Background: Occurrence of tumors at multiple sites is a hallmark of malignant cancers and contributes to the high mortality of cancers. The formation of multi-site cancers (MSCs) has conventionally been regarded as a result of hematogenous metastasis. However, some MSCs may appear as unusual in the sense of vascular dissemination pattern and therefore be explained by alternative metastasis models or even by non-metastatic independent formation mechanisms.
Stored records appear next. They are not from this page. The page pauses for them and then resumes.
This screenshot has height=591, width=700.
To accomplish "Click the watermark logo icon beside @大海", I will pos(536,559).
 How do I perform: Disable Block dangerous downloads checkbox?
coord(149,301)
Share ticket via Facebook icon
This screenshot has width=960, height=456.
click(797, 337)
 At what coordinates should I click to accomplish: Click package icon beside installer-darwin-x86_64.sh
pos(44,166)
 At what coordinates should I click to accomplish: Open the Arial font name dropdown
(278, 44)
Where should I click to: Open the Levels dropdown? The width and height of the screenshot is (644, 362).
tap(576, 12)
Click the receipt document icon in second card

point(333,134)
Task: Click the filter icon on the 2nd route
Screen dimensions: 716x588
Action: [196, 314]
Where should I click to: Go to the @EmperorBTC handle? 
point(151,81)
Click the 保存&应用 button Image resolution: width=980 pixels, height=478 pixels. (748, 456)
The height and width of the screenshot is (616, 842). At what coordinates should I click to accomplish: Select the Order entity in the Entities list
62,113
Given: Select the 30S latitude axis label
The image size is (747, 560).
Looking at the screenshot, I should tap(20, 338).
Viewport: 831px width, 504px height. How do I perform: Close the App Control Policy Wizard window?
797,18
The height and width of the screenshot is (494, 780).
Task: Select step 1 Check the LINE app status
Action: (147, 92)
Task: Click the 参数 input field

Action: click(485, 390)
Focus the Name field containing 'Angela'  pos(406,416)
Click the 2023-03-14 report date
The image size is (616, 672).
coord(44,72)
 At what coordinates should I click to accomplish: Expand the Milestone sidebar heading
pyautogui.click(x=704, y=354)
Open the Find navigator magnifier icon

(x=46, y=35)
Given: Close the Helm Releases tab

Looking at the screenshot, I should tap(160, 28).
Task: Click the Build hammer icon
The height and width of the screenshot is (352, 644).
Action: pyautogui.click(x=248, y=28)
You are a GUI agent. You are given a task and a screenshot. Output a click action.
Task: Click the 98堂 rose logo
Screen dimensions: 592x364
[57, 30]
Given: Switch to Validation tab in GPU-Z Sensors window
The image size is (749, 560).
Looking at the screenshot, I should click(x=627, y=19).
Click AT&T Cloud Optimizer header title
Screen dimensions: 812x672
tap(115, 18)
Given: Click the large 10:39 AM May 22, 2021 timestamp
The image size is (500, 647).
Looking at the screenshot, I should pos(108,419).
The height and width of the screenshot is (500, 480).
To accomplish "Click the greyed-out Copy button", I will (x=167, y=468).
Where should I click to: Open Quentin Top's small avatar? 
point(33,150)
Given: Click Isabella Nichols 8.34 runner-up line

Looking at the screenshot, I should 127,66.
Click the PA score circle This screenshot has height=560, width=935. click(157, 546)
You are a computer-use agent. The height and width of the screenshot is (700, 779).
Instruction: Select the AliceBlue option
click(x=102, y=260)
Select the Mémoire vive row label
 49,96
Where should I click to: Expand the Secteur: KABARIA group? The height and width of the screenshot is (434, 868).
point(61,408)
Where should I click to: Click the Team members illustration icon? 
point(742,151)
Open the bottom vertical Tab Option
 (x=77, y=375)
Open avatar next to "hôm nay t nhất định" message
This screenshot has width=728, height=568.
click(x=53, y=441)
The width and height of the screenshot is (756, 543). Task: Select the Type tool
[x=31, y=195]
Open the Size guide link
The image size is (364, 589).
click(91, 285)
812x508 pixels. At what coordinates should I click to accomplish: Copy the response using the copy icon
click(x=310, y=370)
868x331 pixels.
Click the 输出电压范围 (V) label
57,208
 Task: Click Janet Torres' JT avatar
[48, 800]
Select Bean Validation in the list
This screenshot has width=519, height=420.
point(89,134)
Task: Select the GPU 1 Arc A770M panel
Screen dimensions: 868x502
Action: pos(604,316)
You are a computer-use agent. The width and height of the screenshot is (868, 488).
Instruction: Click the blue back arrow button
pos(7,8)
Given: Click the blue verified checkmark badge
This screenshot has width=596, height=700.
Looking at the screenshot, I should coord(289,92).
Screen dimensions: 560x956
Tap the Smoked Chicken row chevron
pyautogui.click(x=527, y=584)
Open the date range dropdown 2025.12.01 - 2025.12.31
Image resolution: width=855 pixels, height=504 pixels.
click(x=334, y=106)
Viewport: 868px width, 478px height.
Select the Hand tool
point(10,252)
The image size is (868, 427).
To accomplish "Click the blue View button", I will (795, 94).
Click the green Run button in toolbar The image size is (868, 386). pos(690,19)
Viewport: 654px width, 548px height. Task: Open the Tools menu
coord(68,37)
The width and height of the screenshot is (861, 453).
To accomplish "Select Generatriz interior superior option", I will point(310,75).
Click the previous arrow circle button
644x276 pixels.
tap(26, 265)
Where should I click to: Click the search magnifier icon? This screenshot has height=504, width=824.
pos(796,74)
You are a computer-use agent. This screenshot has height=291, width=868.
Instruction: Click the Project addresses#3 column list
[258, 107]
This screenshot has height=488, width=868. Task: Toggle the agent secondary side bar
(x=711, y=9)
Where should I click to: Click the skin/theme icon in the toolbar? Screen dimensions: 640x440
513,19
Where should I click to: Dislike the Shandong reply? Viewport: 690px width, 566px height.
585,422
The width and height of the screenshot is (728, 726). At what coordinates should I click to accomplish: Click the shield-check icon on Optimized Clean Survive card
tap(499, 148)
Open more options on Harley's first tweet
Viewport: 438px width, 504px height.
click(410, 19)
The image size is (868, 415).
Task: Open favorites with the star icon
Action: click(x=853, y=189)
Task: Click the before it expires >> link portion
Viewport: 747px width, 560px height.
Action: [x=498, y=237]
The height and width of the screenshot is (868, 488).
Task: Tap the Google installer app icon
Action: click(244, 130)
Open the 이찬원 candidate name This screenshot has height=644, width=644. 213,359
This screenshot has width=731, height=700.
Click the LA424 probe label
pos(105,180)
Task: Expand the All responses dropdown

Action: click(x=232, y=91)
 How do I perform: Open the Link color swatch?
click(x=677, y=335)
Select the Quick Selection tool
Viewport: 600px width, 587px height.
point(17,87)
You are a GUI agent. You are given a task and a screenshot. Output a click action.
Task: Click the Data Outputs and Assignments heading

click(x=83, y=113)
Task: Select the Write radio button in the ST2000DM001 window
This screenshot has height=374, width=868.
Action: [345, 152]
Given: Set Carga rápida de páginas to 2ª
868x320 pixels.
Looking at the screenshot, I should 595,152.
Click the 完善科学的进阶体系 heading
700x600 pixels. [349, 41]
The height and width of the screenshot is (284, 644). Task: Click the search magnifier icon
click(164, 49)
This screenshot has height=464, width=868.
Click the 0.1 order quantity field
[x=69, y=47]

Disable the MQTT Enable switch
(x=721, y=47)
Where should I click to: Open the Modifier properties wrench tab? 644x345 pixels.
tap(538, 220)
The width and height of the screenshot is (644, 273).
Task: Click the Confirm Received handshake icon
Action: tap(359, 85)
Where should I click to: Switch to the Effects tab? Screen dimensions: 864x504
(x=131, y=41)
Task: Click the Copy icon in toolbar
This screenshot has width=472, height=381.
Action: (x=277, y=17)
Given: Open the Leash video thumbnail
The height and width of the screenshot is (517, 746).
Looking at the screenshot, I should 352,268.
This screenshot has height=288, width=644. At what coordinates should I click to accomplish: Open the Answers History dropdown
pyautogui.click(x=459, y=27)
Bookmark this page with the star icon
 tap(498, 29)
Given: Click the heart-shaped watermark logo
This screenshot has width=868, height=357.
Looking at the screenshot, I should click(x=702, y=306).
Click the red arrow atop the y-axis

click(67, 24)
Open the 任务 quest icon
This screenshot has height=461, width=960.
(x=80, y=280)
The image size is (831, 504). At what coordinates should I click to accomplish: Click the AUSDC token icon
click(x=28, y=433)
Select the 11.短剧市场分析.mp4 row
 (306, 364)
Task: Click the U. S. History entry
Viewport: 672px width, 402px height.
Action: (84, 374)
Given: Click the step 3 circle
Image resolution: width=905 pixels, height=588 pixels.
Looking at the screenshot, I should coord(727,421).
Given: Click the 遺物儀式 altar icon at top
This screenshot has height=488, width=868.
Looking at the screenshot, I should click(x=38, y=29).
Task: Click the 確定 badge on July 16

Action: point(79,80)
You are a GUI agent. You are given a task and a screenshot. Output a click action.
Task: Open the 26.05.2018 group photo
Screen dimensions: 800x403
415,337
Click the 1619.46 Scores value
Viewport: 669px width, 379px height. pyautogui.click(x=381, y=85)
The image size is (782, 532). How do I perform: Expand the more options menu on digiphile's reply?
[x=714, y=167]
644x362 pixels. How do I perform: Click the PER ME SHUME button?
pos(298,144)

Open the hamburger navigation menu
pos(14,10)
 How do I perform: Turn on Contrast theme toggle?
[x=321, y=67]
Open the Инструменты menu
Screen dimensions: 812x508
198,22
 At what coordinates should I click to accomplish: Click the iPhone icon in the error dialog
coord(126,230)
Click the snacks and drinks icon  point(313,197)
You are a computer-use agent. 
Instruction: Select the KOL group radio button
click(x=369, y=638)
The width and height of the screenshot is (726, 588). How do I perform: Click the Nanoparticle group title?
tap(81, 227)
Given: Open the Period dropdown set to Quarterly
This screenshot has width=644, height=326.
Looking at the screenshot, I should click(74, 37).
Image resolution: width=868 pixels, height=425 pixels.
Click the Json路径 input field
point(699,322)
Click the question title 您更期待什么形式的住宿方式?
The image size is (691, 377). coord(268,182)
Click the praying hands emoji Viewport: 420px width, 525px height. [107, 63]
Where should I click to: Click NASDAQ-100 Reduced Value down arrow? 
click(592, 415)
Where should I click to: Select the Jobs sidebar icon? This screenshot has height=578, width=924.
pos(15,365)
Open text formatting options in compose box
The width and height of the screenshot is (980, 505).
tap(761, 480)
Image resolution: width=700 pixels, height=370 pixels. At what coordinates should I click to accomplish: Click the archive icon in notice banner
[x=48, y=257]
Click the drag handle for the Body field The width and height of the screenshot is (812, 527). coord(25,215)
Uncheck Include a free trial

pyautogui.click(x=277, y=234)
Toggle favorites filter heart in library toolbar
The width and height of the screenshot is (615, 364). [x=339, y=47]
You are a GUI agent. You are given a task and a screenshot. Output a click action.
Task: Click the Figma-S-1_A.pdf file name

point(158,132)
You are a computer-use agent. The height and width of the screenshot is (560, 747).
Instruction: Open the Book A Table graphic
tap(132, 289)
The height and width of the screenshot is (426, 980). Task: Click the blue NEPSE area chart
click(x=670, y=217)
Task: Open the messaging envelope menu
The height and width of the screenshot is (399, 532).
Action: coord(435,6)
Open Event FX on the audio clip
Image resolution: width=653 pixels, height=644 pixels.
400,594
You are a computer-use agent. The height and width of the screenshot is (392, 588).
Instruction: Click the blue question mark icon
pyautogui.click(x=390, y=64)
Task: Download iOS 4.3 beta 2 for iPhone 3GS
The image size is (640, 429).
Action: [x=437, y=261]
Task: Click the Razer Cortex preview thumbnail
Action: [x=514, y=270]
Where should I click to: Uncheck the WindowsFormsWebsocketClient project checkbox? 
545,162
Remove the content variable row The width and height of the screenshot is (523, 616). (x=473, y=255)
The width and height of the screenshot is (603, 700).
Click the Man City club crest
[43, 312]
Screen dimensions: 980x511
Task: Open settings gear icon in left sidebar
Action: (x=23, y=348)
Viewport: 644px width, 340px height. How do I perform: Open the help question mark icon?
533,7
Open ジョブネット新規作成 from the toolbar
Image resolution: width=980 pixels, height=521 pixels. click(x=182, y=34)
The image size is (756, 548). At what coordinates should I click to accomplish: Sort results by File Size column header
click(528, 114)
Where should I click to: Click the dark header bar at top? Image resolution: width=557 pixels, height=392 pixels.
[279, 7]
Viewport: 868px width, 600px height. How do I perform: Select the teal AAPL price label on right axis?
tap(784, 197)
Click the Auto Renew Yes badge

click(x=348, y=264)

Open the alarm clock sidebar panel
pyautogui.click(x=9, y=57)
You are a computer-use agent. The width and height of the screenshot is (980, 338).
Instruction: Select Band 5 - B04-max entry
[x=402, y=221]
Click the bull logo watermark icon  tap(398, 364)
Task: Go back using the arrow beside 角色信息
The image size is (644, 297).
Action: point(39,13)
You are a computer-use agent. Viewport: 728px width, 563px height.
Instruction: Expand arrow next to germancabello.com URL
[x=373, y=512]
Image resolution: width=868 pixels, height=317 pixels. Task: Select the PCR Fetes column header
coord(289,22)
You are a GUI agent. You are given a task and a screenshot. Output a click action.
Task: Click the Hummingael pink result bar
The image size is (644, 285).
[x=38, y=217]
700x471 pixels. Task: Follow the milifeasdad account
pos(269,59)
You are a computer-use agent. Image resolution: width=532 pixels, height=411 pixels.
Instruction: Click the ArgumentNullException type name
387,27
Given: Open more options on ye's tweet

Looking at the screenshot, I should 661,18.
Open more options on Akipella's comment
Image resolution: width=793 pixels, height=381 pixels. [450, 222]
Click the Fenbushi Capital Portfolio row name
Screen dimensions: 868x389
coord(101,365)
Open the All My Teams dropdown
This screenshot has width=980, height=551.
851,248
Results: Through literature review and incorporation of recent advance in understanding aging and development, we identified two alternative mechanisms for the independent formation of MSCs: 1) formation of separate tumors from cancer-initiating cells (CICs) mutated at an early stage of development and then diverging as to their physical locations upon further development, 2) formation of separate tumors from different CICs that contain mutations in some convergent ways. Either of these processes does not require long-distance migration and/or vascular dissemination of cancer cells from a primary site to a secondary site. Thus, we classify the formation of these MSCs from indigenous CICs (iCICs) into a new mechanistic category of tumor formation - multigenesis.
Conclusion: A multigenesis view on multi-site cancer (MSCs) may offer explanations for some "unusual metastasis" and has important implications for designing expanded strategies for the diagnosis and treatment of cancers.